----- AVAILABLE DATA -----

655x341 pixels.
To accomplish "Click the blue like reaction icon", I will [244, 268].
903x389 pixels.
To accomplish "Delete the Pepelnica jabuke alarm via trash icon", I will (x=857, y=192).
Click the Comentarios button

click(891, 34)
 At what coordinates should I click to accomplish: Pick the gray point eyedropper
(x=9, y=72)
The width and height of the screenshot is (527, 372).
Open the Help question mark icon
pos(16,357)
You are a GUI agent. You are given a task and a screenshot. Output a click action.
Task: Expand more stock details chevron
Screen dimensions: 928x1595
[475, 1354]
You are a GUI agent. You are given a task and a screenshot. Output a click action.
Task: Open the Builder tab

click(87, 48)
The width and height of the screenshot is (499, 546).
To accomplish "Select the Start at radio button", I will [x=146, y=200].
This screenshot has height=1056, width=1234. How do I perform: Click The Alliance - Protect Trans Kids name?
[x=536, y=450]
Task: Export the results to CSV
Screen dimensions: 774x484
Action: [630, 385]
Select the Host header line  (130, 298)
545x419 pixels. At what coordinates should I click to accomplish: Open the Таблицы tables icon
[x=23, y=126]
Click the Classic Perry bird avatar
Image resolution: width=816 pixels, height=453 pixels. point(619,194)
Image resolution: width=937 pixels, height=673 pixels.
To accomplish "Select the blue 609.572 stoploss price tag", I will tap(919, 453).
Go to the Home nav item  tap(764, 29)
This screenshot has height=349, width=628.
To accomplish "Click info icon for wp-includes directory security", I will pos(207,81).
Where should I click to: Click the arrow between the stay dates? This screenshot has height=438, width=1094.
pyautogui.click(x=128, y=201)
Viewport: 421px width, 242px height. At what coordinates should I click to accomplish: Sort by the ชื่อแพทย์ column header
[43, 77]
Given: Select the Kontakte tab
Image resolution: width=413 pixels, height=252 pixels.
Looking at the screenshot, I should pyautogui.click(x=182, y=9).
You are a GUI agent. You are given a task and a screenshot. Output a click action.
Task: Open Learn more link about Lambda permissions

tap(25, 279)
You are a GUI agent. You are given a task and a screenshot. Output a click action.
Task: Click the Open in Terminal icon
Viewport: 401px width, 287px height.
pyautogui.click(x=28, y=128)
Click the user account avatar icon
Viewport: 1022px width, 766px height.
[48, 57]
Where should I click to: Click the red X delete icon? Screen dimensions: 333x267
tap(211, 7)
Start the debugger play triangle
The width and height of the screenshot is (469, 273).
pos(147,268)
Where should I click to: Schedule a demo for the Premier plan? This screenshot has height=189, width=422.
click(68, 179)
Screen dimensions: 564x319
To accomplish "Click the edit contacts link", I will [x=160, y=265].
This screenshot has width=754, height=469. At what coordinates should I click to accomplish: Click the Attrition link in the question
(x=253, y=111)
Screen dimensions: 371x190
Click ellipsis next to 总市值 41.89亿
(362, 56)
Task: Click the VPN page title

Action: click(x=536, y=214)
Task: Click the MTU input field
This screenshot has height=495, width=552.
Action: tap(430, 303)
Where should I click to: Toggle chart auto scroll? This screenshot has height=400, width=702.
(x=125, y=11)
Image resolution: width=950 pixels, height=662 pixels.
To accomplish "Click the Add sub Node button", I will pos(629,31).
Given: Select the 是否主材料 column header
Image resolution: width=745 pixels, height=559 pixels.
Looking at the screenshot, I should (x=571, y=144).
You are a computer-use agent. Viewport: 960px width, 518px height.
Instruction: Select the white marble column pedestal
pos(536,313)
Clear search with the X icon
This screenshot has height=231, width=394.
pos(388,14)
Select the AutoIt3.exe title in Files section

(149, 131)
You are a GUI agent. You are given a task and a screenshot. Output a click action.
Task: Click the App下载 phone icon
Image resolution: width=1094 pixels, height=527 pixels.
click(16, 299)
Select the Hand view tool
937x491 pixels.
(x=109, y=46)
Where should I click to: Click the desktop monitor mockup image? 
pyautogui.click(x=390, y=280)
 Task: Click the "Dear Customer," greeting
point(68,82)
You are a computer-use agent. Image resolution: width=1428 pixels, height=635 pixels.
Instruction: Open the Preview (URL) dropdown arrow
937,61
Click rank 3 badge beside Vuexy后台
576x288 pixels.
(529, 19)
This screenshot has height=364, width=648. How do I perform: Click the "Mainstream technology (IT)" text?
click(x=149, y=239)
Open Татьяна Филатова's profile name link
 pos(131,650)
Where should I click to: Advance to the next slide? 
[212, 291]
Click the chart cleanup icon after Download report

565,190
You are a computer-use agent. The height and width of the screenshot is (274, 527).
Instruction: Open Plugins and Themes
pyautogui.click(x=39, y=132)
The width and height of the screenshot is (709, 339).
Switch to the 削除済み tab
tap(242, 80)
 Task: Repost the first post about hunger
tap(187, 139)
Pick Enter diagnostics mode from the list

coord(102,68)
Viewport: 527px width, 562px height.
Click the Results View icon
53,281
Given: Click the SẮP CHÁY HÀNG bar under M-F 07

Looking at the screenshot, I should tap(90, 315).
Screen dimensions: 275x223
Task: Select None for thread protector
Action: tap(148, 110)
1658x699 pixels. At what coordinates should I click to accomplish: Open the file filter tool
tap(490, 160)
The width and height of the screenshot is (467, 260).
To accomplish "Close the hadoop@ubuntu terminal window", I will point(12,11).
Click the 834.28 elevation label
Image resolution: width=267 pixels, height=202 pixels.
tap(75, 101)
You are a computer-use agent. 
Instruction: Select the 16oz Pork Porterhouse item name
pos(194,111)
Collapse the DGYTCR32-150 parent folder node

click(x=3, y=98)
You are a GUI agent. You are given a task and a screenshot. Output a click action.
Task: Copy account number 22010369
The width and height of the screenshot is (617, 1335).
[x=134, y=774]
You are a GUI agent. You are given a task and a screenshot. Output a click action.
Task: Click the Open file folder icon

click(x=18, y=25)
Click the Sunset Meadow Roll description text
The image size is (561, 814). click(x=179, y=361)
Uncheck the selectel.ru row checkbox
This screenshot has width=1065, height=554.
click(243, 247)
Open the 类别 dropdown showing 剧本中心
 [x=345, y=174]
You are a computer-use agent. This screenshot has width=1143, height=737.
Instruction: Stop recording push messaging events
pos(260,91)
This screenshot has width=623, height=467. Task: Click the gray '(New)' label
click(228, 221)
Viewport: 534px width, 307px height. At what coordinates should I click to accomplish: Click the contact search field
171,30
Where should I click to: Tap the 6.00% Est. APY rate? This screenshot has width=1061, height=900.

-----

## PROMPT
Take the stretch of lines above from the one containing "Switch to the 削除済み tab" through the one containing "You are a computer-use agent. This" and repeat it exactly, adding no other line.

## EXERCISE OUTPUT
Switch to the 削除済み tab
tap(242, 80)
 Task: Repost the first post about hunger
tap(187, 139)
Pick Enter diagnostics mode from the list

coord(102,68)
Viewport: 527px width, 562px height.
Click the Results View icon
53,281
Given: Click the SẮP CHÁY HÀNG bar under M-F 07

Looking at the screenshot, I should tap(90, 315).
Screen dimensions: 275x223
Task: Select None for thread protector
Action: tap(148, 110)
1658x699 pixels. At what coordinates should I click to accomplish: Open the file filter tool
tap(490, 160)
The width and height of the screenshot is (467, 260).
To accomplish "Close the hadoop@ubuntu terminal window", I will point(12,11).
Click the 834.28 elevation label
Image resolution: width=267 pixels, height=202 pixels.
tap(75, 101)
You are a computer-use agent. 
Instruction: Select the 16oz Pork Porterhouse item name
pos(194,111)
Collapse the DGYTCR32-150 parent folder node

click(x=3, y=98)
You are a GUI agent. You are given a task and a screenshot. Output a click action.
Task: Copy account number 22010369
The width and height of the screenshot is (617, 1335).
[x=134, y=774]
You are a GUI agent. You are given a task and a screenshot. Output a click action.
Task: Click the Open file folder icon

click(x=18, y=25)
Click the Sunset Meadow Roll description text
The image size is (561, 814). click(x=179, y=361)
Uncheck the selectel.ru row checkbox
This screenshot has width=1065, height=554.
click(243, 247)
Open the 类别 dropdown showing 剧本中心
 [x=345, y=174]
You are a computer-use agent. This screenshot has width=1143, height=737.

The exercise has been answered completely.